Textausschnitt »
•••

Es war mir noch nicht bewusst das man Transistoren auch gezielt 
"verkehrt herum" betreiben kann und das auch noch Sinn macht.
Das ist aber auf jeden Fall schon ein gehöriger Griff in die Trickkiste, 
denn die Daten sind doch wohl nicht spezifiziert, oder gab es das in der 
Vergangenheit auch?

Kai Klaas schrieb:
>>Wollte ich ja nicht. Die Spannungen stellen sich halt ein, wenn an 2
>>Ausgängen eine Spannung anliegt.
>
> Und das ist nicht erwünscht? Also, dafür, daß genau das nicht passiert,
> gibt es Schutzschaltungen. Zwei Dioden vom Ausgang zu den Rails
> beispielsweise.

Um Dich zu beruhigen - dies passierte nur bei 4V und der Baustein hat 
dies problemlos überlebt.

•••

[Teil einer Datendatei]
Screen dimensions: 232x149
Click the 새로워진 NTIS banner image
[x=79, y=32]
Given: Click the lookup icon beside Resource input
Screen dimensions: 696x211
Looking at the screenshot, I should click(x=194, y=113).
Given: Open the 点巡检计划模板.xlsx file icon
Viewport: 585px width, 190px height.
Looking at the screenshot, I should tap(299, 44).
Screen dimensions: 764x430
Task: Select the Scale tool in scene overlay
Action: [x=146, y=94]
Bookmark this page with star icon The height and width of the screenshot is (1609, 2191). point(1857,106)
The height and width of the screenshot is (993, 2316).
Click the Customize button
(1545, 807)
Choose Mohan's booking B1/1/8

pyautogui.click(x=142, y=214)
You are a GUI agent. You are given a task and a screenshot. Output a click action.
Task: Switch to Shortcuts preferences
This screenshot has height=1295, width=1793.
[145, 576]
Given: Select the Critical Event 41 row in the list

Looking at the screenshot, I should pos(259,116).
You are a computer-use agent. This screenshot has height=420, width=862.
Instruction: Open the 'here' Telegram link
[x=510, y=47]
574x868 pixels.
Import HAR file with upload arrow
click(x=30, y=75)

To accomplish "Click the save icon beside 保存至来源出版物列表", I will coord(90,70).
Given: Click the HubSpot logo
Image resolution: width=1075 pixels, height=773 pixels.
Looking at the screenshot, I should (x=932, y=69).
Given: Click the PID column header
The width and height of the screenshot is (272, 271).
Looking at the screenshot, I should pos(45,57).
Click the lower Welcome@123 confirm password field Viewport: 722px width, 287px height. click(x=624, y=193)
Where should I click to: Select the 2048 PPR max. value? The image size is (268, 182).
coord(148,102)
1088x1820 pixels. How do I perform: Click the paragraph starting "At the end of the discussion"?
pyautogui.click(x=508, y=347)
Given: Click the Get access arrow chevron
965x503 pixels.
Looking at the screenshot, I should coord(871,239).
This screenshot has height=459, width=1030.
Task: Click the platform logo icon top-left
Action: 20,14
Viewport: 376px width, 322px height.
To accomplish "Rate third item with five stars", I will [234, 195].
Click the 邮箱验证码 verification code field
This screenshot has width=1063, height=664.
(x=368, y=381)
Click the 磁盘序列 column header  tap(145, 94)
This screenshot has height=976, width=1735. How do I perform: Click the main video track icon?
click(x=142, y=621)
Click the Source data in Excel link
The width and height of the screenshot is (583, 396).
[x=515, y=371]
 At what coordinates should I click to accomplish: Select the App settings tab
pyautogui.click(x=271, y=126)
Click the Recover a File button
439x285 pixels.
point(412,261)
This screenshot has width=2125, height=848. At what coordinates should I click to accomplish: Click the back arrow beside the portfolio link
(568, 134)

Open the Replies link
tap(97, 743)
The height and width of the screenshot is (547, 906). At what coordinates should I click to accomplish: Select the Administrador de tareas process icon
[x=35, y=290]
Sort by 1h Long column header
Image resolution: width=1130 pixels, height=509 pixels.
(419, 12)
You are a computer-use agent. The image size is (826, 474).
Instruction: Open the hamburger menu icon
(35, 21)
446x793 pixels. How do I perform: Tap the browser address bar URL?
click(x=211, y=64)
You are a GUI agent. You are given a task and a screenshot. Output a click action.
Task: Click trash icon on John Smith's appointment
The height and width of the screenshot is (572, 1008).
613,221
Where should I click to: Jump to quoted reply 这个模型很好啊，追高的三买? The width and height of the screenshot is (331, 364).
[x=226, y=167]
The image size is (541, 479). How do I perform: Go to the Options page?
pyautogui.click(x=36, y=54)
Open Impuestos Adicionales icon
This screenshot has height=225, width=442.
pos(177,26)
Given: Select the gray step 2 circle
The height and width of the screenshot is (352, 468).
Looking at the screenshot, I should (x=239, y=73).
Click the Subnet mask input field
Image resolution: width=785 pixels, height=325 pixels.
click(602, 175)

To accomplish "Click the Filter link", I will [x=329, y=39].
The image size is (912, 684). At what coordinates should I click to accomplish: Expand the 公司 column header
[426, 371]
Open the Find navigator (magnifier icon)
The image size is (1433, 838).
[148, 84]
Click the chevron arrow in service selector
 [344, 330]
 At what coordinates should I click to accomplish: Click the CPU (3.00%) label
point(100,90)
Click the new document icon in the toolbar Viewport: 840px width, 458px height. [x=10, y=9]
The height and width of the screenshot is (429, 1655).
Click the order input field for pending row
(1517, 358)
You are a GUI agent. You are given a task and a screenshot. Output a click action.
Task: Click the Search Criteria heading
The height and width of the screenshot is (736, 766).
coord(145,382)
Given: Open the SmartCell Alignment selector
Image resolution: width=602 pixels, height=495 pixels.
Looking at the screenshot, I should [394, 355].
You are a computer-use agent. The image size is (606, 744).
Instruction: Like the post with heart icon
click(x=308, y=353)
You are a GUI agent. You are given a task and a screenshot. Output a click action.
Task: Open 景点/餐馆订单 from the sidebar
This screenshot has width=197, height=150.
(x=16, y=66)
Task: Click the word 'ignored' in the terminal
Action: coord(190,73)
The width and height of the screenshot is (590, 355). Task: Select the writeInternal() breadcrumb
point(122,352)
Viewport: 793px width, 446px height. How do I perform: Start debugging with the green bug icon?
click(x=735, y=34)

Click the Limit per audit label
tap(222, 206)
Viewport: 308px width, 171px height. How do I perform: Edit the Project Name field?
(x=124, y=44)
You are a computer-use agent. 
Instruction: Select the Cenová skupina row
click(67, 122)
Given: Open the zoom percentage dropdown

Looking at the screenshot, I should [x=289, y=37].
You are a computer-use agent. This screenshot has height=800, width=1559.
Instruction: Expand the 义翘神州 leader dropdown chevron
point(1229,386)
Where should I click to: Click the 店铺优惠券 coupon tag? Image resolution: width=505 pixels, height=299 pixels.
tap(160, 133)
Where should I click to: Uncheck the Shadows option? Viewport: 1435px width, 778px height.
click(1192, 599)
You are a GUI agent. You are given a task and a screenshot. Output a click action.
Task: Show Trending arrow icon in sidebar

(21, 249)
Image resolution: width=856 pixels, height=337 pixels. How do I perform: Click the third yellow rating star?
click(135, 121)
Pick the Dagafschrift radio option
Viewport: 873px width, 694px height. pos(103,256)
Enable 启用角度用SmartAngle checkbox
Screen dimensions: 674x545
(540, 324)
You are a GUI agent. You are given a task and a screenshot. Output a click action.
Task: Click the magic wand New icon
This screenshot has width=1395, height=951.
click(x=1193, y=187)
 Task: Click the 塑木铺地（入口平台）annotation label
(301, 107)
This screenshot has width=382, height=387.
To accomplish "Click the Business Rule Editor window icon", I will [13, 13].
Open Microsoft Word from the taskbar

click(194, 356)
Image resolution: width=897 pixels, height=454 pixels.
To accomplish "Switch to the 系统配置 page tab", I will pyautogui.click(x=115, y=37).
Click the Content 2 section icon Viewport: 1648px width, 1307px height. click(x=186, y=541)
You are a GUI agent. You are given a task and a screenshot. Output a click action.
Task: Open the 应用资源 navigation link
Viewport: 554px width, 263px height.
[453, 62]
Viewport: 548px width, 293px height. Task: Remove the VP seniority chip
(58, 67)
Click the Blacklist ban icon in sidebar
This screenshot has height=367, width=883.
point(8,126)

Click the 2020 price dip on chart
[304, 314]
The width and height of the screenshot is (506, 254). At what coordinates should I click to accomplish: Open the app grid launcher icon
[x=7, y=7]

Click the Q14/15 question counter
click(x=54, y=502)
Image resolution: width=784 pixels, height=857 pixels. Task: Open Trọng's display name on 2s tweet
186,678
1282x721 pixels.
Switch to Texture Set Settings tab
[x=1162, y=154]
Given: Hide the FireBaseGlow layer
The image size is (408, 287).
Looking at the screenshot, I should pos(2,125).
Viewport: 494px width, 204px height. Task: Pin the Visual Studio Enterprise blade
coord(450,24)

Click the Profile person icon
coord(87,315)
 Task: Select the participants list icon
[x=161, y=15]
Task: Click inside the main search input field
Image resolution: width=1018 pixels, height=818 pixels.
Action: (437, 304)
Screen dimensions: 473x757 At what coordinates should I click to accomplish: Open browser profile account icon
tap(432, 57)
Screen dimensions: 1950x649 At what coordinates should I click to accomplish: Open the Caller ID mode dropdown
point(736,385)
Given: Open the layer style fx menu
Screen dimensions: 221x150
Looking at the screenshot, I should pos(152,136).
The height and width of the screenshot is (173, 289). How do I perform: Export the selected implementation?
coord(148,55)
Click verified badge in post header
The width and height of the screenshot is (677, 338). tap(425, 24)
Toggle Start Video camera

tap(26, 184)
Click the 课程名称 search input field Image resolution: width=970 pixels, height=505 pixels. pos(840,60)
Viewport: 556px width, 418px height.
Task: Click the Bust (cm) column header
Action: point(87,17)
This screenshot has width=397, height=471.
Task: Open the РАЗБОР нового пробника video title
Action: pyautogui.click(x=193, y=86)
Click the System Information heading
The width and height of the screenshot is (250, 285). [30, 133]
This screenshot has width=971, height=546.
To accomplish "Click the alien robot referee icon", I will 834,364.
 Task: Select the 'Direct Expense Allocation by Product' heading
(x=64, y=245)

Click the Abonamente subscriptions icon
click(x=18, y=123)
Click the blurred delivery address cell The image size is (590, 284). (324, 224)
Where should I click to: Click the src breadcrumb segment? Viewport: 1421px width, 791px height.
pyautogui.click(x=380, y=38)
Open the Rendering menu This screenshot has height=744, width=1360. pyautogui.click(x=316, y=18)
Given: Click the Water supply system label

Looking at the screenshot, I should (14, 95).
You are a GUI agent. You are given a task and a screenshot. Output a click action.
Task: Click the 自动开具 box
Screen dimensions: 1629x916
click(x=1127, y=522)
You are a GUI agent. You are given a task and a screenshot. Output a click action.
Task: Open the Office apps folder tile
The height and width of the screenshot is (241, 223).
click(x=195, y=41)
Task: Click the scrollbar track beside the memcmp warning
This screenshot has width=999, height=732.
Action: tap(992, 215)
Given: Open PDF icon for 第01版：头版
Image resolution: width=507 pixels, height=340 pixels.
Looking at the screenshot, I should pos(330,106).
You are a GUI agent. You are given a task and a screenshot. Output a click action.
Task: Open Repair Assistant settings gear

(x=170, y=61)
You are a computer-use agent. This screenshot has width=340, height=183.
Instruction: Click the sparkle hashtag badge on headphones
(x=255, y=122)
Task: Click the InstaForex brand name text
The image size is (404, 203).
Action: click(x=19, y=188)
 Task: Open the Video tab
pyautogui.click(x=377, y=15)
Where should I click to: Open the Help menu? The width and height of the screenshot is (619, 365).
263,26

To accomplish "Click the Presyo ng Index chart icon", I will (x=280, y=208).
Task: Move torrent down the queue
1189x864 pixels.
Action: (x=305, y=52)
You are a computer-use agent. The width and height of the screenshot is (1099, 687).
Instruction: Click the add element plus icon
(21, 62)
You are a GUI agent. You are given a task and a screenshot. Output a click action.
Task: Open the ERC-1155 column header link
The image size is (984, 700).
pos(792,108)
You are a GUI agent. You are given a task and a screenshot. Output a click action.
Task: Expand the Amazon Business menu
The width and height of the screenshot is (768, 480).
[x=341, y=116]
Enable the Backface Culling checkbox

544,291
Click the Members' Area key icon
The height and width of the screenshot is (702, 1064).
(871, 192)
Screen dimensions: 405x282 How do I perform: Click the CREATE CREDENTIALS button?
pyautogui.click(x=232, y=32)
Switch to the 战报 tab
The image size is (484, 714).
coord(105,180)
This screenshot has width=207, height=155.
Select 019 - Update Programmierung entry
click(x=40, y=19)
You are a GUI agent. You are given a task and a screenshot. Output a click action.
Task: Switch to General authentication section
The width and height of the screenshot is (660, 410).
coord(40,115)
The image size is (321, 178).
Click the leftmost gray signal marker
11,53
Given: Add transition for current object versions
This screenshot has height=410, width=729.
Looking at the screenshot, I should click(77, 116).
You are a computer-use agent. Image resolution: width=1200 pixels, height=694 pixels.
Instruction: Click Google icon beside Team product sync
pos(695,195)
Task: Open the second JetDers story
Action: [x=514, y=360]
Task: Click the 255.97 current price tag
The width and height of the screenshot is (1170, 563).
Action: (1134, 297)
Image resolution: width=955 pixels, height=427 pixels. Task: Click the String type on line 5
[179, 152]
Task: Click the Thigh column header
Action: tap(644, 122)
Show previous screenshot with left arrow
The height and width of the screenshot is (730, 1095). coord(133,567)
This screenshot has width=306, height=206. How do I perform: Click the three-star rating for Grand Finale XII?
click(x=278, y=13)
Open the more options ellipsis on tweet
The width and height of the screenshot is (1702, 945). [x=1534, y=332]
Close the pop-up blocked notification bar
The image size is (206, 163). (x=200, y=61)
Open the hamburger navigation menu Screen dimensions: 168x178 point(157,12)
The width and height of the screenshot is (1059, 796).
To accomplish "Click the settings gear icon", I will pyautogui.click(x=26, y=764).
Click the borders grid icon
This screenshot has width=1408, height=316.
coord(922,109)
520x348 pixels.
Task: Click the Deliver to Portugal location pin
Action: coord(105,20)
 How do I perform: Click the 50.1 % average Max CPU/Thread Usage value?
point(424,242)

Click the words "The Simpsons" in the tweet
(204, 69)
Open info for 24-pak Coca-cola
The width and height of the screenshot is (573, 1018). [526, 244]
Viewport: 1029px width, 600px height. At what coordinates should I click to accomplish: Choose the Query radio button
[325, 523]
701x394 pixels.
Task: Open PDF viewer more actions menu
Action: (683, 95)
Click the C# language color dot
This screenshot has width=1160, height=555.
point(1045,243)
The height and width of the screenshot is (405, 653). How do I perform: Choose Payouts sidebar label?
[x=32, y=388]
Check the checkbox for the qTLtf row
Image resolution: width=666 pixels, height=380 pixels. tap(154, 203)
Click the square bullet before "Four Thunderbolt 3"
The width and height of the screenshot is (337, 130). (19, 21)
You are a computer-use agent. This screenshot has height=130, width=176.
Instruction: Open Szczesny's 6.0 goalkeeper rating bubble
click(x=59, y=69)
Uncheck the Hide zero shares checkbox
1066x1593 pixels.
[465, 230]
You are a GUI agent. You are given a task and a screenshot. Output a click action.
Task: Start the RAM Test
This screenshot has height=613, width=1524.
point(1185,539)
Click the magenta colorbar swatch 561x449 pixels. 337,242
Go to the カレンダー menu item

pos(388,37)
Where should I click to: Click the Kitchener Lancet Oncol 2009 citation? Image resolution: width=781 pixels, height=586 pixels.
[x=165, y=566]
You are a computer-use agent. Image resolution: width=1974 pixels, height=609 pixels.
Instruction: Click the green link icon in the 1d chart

•••

Aufgabe 1 » Welche Schutzschaltung wird im Forenbeitrag über Transistoren als Beispiel genannt?
Aufgabe 2 » Wiederhole den Teil des Forenbeitrags über Transistoren, der mit den Worten „Das ist aber“ beginnt und mit „eine Spannung anliegt.“ endet.
Aufgabe 3 » Nenne alle Sätze, die im Forenbeitrag über Transistoren nach „Kai Klaas schrieb:“ als Zitat stehen.

Antwort 1 » Zwei Dioden vom Ausgang zu den Rails.

Antwort 2 »
Das ist aber auf jeden Fall schon ein gehöriger Griff in die Trickkiste, 
denn die Daten sind doch wohl nicht spezifiziert, oder gab es das in der 
Vergangenheit auch?

Kai Klaas schrieb:
>>Wollte ich ja nicht. Die Spannungen stellen sich halt ein, wenn an 2
>>Ausgängen eine Spannung anliegt.

Antwort 3 »
- Wollte ich ja nicht.
- Die Spannungen stellen sich halt ein, wenn an 2 Ausgängen eine Spannung anliegt.
- Und das ist nicht erwünscht?
- Also, dafür, daß genau das nicht passiert, gibt es Schutzschaltungen.
- Zwei Dioden vom Ausgang zu den Rails beispielsweise.